Non, ceci n’est pas un canular anticlérical ! Dans un communiqué du 23 mars 2020, le conseil scientifique COVID-19 instauré par le Président de la République pour « éclairer la décision publique » considère « le soin pastoral » comme « essentiel dans toute réponse à une crise épidémique ». Il recommande donc la « création d’une permanence téléphonique nationale d’accompagnement spirituel inter-cultes ».
Vous avez dit « scientifique » ?
Est-ce bien rationnel ? Il est vrai qu’en ces temps de confinement, on ne peut rouvrir le sanctuaire de Lourdes, et les processions de flagellants ne sont plus autorisées, pas plus que l’imposition des mains par les exorcistes de la « médecine islamique », ou l’enduction de salive des marabouts. On se gaussera à loisir qu’un comité supposé « scientifique » se mêle des croyances, forcément toutes particulières, d’une population qu’il s’agit de protéger ou de soigner dans son ensemble. Tout cela sent son Moyen Âge. Le président du comité, le professeur Delfraissy, est immunologiste : il y a du souci à se faire s’il mélange croyances particulières et universalité de la science ! Mais le plus grave n’est même pas là.
Toute instance de la République doit être laïque
Dans un pays dont 60 % des habitants environ se disent incroyants, ou détachés de leur religion d’origine, une instance officielle peut-elle, en temps d’épidémie, ne se préoccuper que des 40 % restants ? C’est déjà contraire à toute règle prophylactique… « Ils n’en mouraient pas tous, mais tous étaient frappés » (La Fontaine) : « celui qui croyait au ciel et celui qui n’y croyait pas » (Aragon). Un conseil institué officiellement par le Président d’une République laïque auprès d’un ministre se doit de respecter absolument la liberté de conscience, et de ne reconnaître aucun culte — principes constitutionnels. Le bricolage « inter-cultes », c’est le cléricalisme, qui prétend soigner avec la « clériquine » — autrement dangereuse que la chloroquine chère au professeur Raoult !

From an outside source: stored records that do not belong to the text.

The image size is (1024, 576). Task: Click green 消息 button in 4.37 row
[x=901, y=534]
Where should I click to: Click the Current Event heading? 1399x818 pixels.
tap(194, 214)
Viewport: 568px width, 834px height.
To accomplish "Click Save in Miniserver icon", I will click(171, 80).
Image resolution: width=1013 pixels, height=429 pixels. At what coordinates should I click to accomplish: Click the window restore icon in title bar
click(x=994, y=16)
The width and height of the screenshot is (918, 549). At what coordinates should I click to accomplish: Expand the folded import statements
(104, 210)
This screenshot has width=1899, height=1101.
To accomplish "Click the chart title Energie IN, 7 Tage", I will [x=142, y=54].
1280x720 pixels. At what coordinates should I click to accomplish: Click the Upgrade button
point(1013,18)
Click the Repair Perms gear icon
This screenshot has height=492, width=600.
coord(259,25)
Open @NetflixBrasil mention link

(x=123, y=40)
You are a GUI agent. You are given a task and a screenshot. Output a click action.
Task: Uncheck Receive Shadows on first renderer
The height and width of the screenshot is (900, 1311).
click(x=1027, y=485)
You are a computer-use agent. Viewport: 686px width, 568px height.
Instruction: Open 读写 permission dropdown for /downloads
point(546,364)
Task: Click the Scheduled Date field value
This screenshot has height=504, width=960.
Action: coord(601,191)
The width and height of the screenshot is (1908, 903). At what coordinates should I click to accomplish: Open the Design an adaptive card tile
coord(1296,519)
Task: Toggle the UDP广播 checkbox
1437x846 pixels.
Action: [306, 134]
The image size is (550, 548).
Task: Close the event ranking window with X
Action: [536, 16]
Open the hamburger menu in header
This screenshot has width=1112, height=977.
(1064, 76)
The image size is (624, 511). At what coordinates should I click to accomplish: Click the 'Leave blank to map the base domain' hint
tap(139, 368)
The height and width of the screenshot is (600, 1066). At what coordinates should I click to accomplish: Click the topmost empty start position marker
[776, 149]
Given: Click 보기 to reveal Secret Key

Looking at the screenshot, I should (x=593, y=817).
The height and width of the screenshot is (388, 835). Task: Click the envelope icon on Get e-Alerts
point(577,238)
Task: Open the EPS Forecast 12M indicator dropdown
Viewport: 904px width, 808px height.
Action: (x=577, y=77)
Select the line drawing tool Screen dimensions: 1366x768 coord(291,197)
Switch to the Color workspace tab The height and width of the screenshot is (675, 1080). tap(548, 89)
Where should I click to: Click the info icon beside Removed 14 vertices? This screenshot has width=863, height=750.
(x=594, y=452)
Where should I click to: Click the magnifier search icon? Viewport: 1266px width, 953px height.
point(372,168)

Six religions n’ont pas le monopole des convictions spirituelles ou humanistes
Pire, le conseil « scientifique » limite sa préconisation aux « représentants des principaux cultes ». Le terme de « représentant » des cultes est déjà insupportable dans une République laïque, qui ne connaît que leurs « responsables ». Mais surtout, qui donc sont ces « principaux cultes » ? M. Macron s’est adressé par visioconférence le même 23 mars à six d’entre eux : catholique, protestant, orthodoxe, israélite, musulman, bouddhiste. Tant pis pour les autres (hindouistes, pastafaristes, taoïstes, chevaliers Jedi…) Au moins le Président avait-il convoqué (fausse symétrie sans doute) quelques associations non confessionnelles : Obédiences maçonniques, Fédération nationale de la Libre-Pensée, Comité Laïcité République((On veut bien que les Obédiences maçonniques soient des « autorités morales », si elles se réclament de « l’étude de la morale ». Mais que venaient faire la FNLP et le CLR dans cette galère ? La FNLP a décliné.)). Or ces « autorités morales » non religieuses sont par définition exclues du soin « pastoral » prêché par le comité scientifique…
Certes, nul ne nie l’importance des facteurs moraux et psychologiques dans la lutte contre une épidémie. Il appartient à tout culte, comme à toute association non confessionnelle, de s’organiser pour soutenir ses ressortissants. Mais au nom de quoi les responsables de quelques cultes monothéistes seraient-ils plus fondés que n’importe quelle autre association convictionnelle, philosophique ou humanitaire, à apporter ce soutien moral ? Et au nom de quoi se permettraient-ils de le faire à d’autres que leurs adeptes ? Les religions, comme toute autre conviction, sont affaires privées. Elles ne sont pas « d’intérêt général ». Un « conseil scientifique » de la République n’a en aucun cas à leur reconnaître le monopole de la vie morale et spirituelle.